И он смеялся и, будто собираясь танцевать, слегка поводил плечами.
Дружил он с ребятами, которые были лет на десять моложе его.
— Мне с ними интересно, — говорил он. — Мы вместе ухаживаем за молодыми женщинами.
Может быть, и к Слатину его привязывало то, что Слатин сохранил еще какую-то мускульную молодость, азартно играл в пинг-понг. Они всегда скандалили, когда играли, и если Курочкин проигрывал, он ругался страшными словами, и лицо его искажалось гримасой. Выигрывая, он говорил, забывая о бюллетенях, которые часто брал:
— Миша, я здоровый. Может, поэтому я никогда ничего не боялся. Всегда чувствовал себя здоровым.
Они и спорить начинали тут же, и Курочкин слушал, напрягаясь, стараясь понять. Прикладывал пальцы к вискам, а в глазах боль, головная боль — так трудно ему отвлекаться от того, что он считает единственно правильным, и так честно он старается сосредоточиться на чужих мыслях. Ни в чем не сходясь, они и людей, работающих в редакции, оценивали по-разному. Если Слатин говорил, что вот Головин настоящий мастер, обладающий журналистской мгновенной грамотностью, то Курочкин только презрительно и снисходительно посмеивался:
— Грамотность, грамотность! Далась она тебе.
Но в редакции дела Курочкина шли плохо, и было время, когда казалось, что его вот-вот уволят.

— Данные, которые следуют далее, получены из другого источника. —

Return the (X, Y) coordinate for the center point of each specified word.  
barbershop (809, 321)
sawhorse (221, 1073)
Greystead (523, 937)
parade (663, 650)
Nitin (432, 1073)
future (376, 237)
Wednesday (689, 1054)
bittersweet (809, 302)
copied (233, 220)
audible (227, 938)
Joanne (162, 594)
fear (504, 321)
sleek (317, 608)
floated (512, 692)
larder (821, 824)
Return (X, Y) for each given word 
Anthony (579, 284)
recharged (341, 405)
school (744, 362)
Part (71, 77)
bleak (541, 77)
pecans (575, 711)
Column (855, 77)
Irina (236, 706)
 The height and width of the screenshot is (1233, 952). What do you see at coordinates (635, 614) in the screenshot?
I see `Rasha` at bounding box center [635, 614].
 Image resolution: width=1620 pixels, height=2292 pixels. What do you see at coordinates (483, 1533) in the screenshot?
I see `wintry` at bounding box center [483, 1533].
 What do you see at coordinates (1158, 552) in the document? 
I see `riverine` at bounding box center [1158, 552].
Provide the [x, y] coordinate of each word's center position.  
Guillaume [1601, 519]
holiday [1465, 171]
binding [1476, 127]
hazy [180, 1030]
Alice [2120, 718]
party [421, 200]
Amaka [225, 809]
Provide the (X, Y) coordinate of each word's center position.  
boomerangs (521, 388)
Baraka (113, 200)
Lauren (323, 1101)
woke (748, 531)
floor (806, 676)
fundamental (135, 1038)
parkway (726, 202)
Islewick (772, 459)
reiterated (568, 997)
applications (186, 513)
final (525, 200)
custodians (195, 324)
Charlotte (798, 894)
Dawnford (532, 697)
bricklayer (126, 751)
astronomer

Однажды он принес в отдел те самые стихи, которые когда-то привозил из района. Он отдал их Вовочке с улыбкой, которая означала: «Тогда я был сторонний автор, а теперь работник редакции». Через несколько дней Вовочка вернул их ему с одной из самых своих очаровательных улыбок.
— Все-таки не понравились? — сказал Курочкин.
Вовочка, все так же улыбаясь, развел руками.